Document text:
A long time ago, I wrote an article entitled “The Constitution is Overrated” and friends and colleagues of mine who knew the admiration and passion that I have for this country’s grand document were surprised at the piece which faulted, not the document itself, but how courts have applied it; rarely, do courts give those who face unconstitutional prosecutions, searches, seizures the fullest remedy available under the law – suppression of the evidence or dismissal of the charges.
Today’s NY Law Journal published a decision that shows how far prosecutors can go and still not cause a dismissal of criminal charges. In People v. Benjamin Waters the defendant was charged with stabbing Carolyn Vargas to death in her apartment. The only evidence against Mr. Waters was the testimony of Ronald Baker, who told police that he was asleep in a bedroom in Ms. Vargas’ apartment when at 2AM, he heard aloud thump coming from the living room, ran out to see what it was and saw the defendant running out of the apartment. The defendant was arrested and indicted for Murder in the Second Degree. Mr. Baker testified to essentially the same facts before the Grand Jury. In several interviews with defense counsel, Daniel Mentzer, Mr. Baker consistently informed Mr. Mentzer that he did not witness the incident but merely heard a thump while inside the bedroom and arose to find Ms. Vargas lying on the floor and defendant fleeing the apartment.

Records shown:
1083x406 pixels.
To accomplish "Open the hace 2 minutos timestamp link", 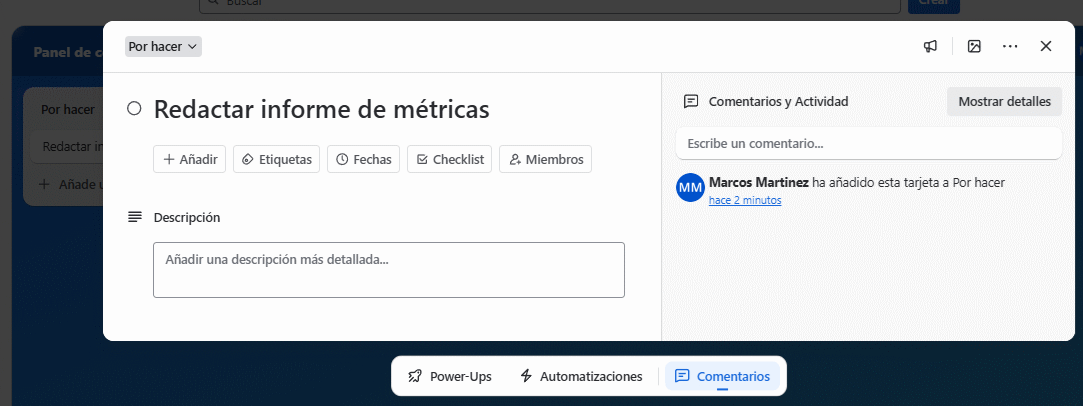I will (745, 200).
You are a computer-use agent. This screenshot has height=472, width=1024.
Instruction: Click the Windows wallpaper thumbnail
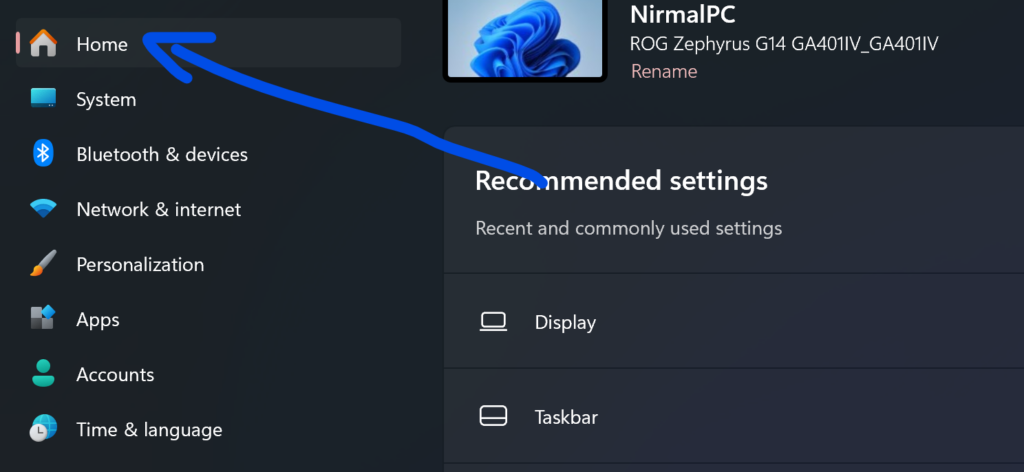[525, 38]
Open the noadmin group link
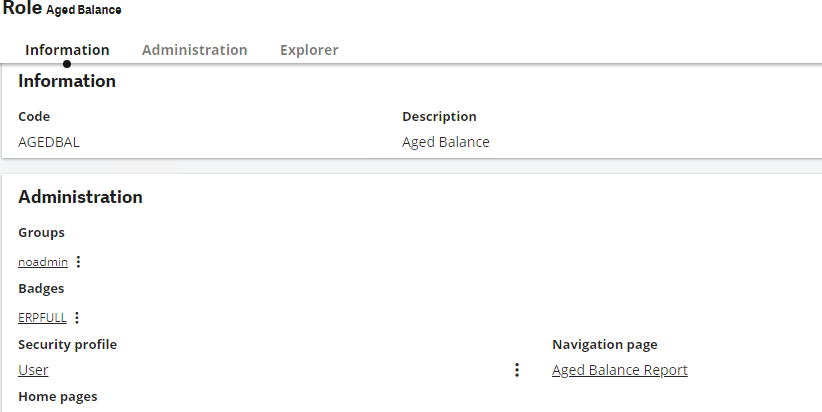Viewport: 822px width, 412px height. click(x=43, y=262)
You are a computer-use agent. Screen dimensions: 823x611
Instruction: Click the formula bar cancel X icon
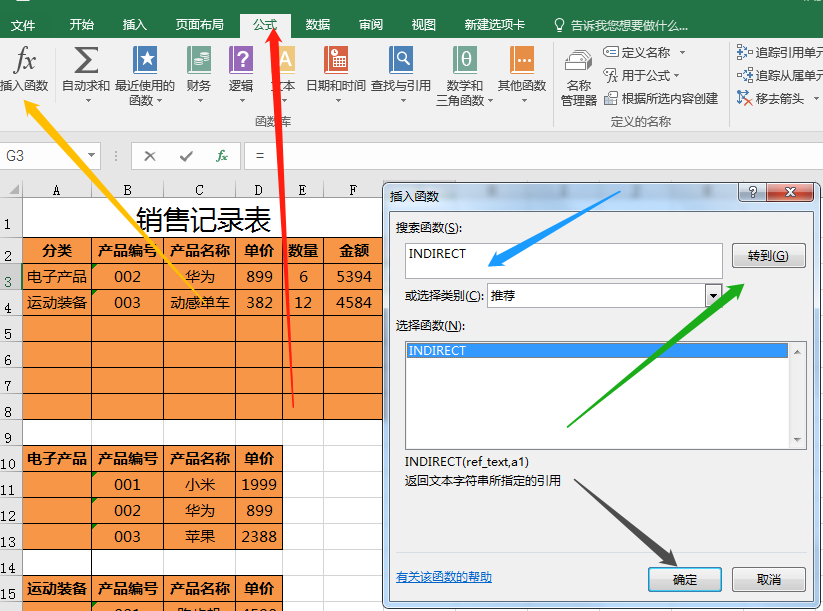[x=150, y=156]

---

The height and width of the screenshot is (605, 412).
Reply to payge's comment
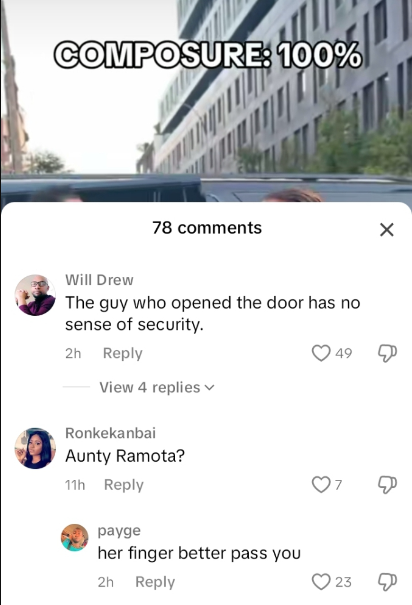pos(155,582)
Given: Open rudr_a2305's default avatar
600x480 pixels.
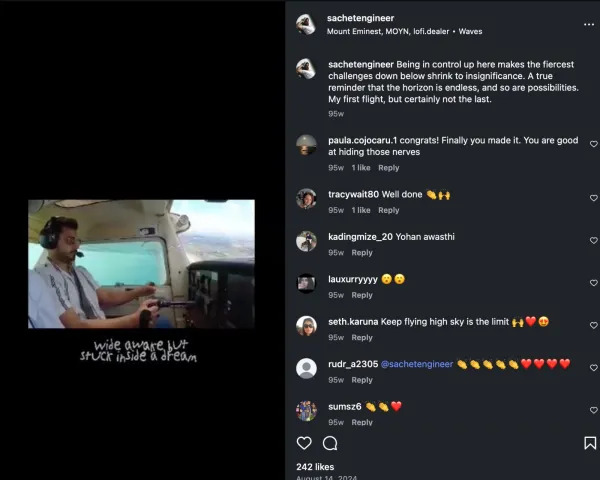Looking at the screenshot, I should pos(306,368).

* * *

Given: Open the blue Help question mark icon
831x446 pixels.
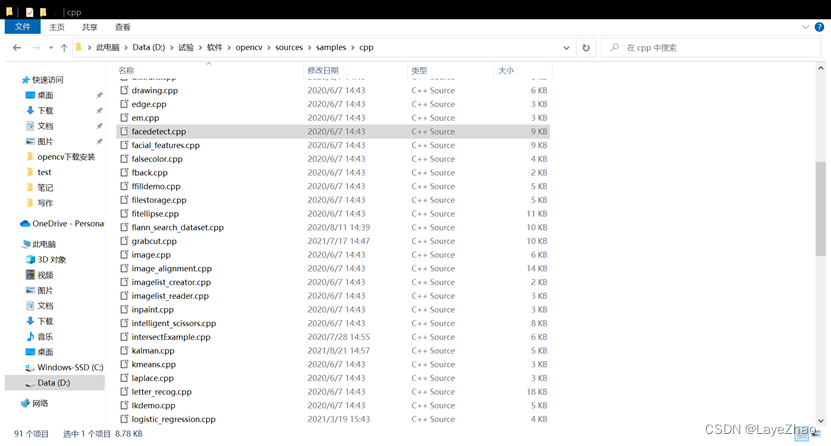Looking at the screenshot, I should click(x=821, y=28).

Short task: Resume the blog post about the People v. Benjamin Waters murder case, picking up right after its last sentence.

Answer:
On one occasion, Mr. Mentzer even went with Mr. Baker to the apartment where the incident occurred and Mr. Baker showed Mr. Mentzer where he was in the bedroom when the incident happened. When the case was marked ready for hearings and trial, the prosecutor provided Mr. Mentzer with an additional statement made by Mr. Baker to his probation officer wherein Mr. Baker again stated that on the night of the incident he was in his bedroom when he heard a thump, whereupon he left his bedroom and observed Ms. Vargas lying on the kitchen floor. Clearly, the defense was getting ready for a trial based on opportunity to observe; unlikelihood of how Baker could have heard the thump, gotten up and ran into the living room all in time to see the defendant. The picked a jury and made an opening statement based upon that defense.
The case continued to move forward with the prosecution finally turning over the record of prior convictions of Mr. Baker, which included a prior manslaughter conviction form Virginia. When the time came for the prosecution to seek admission of the 911 call made by Mr. Baker, a hearing was called for the court to determine its admissibility.
At that hearing, Mr. Baker was called by the prosecution, identified his voice on the recording and then stated on cross-examination that he had actually seen Mr. Waters stab Ms. Vargas. When defense counsel pressed him on why he changed his story now, the witness said that the defendant “had to take responsibility for what he had done.”
A lengthy colloquy then took place during which the prosecutor acknowledged that he had been aware for several weeks that Mr. Baker had changed his story and would testify at trial that he actually saw the defendant stab and kill Ms. Vargas. Mr. Mentzer stated that he had no idea that Mr. Baker would testify that he saw defendant stab Ms. Vargas and that, had he known of this change in Mr. Baker’s version of events, he would have conducted jury selection and his opening statement in a different manner. Over the prosecution’s objection, the Court granted defendant’s request for a mistrial. Defendant moved for dismissal of the indictment based citing a Brady violation.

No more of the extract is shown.